Published

October 16, 2024

Quadratic Forms

During the first couple of weeks, the class was a review of linear algebra. This has become the subject that fascinates me the most: even the most simple definitions have geometric interpretations that give a lot of insight into other areas of the subject. We reviewed one thing, however, that I had never come across before: quadratic forms.

A quadratic form is simply a function $f:\mathbb{R}^n\rightarrow\mathbb{R}$ of the form:

f(x)=x^TQx

Where $Q\in\mathbb{R}^{nxn}$ is a symmetric matrix. Note the domain and range in the function here: $f$ takes in a vector $x\in\mathbb{R}^n$ and outputs a real number $f(x)\in\mathbb{R}$ .

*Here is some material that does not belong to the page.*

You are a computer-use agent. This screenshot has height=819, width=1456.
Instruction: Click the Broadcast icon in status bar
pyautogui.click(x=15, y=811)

These are called quadratic forms because the polynomial $f(x)$ will be of second degree. More accurately, the polynomial itself is in quadratic form, and it just so happens that we can write it in the form $x^TQx$ for a symmetric matrix $Q$ .

Another quadratic form fun fact: there is no loss of generality in demanding that $Q$ be symmetric, because you can always let:

\widetilde{Q}=\frac{1}{2}\left(Q+Q^T\right)

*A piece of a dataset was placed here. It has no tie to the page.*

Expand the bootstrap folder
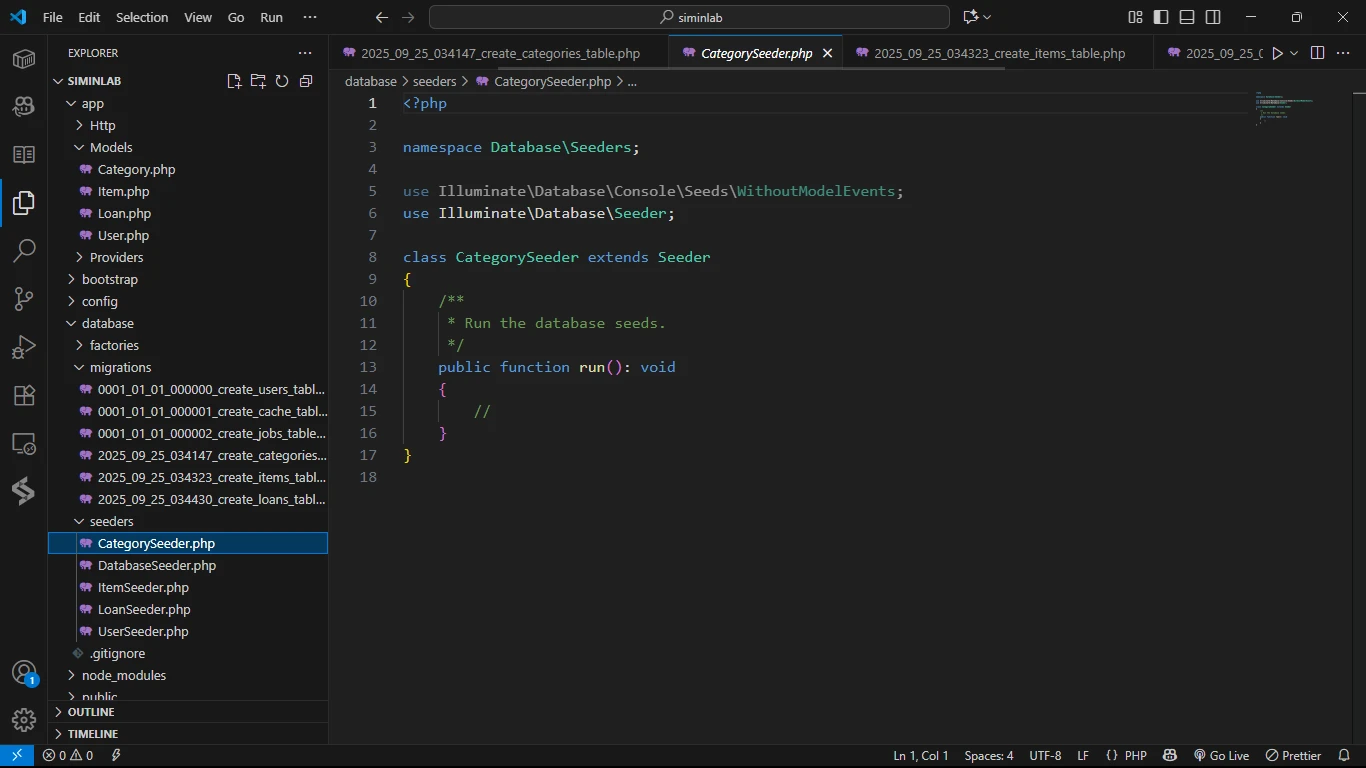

Which guarantees $\widetilde{Q}=\widetilde{Q}^T$ and:

f(x)=x^T\widetilde{Q}x=x^TQx=x^T\left(\frac{1}{2}Q+\frac{1}{2}Q^T\right)x

A simple example in 3D gives some more insight into what this truly means. Consider the matrix $A\in\mathbb{R}^{3}$ :

A = \begin{bmatrix}a_{11}&a_{12}&a_{13}\\a_{21}&a_{22}&a_{23}\\a_{31}&a_{32}&a_{33}\end{bmatrix}

We can find its quadratic form simply by the definition:

f(x)=\begin{bmatrix}x_1&x_2&x_3\end{bmatrix}\begin{bmatrix}a_{11}&a_{12}&a_{13}\\a_{21}&a_{22}&a_{23}\\a_{31}&a_{32}&a_{33}\end{bmatrix}\begin{bmatrix}x_1\\x_2\\x_3\end{bmatrix}

Multiplying these out yields:

f(x)=a_{11}x_1^2+a_{22}x_2^2+a_{33}x_3^2\\+(a_{12}+a_{21})x_1x_2+(a_{13}+a_{31})x_1x_3+(a_{23}+a_{32})x_2x_3

We thus see that the matrix $A$ simply holds the coefficients to the quadratic polynomial $f(x)$ ! It also becomes clear why there is no loss of generality when we take the “average” matrix, that is, half of the sum of the matrix and its transpose. The new matrix will have equal diagonal (since the transpose’s diagonal doesn’t change, and adding then halving the same entries will just give us the original entries.) The “cross” terms, that is, $a_{i,j}$ when $i\neq j$ , will be added together and halved. However, their sum appears in the quadratic expansion. Take the $x_1x_3$ term, for example:

(a_{13,\widetilde{Q}}+a_{31\widetilde{Q}})x_1x_3=\frac{1}{2}(a_{13}+a_{31}+a_{31}+a_{13})x_1x_3=(a_{13}+a_{31})x_1x_3

So the quadratic form is preserved.

At this point, I thought to myself: “cool.” But also… where is this used? Turning to my friend and asking this question, he said “apparently everywhere.” And he was right! Quadratic forms are incredibly important in statistics, mechanics, and many other areas of mathematics. For the purpose of this class, they are also incredibly important: they show up all the time in optimization. This post will explore one example of such appearance.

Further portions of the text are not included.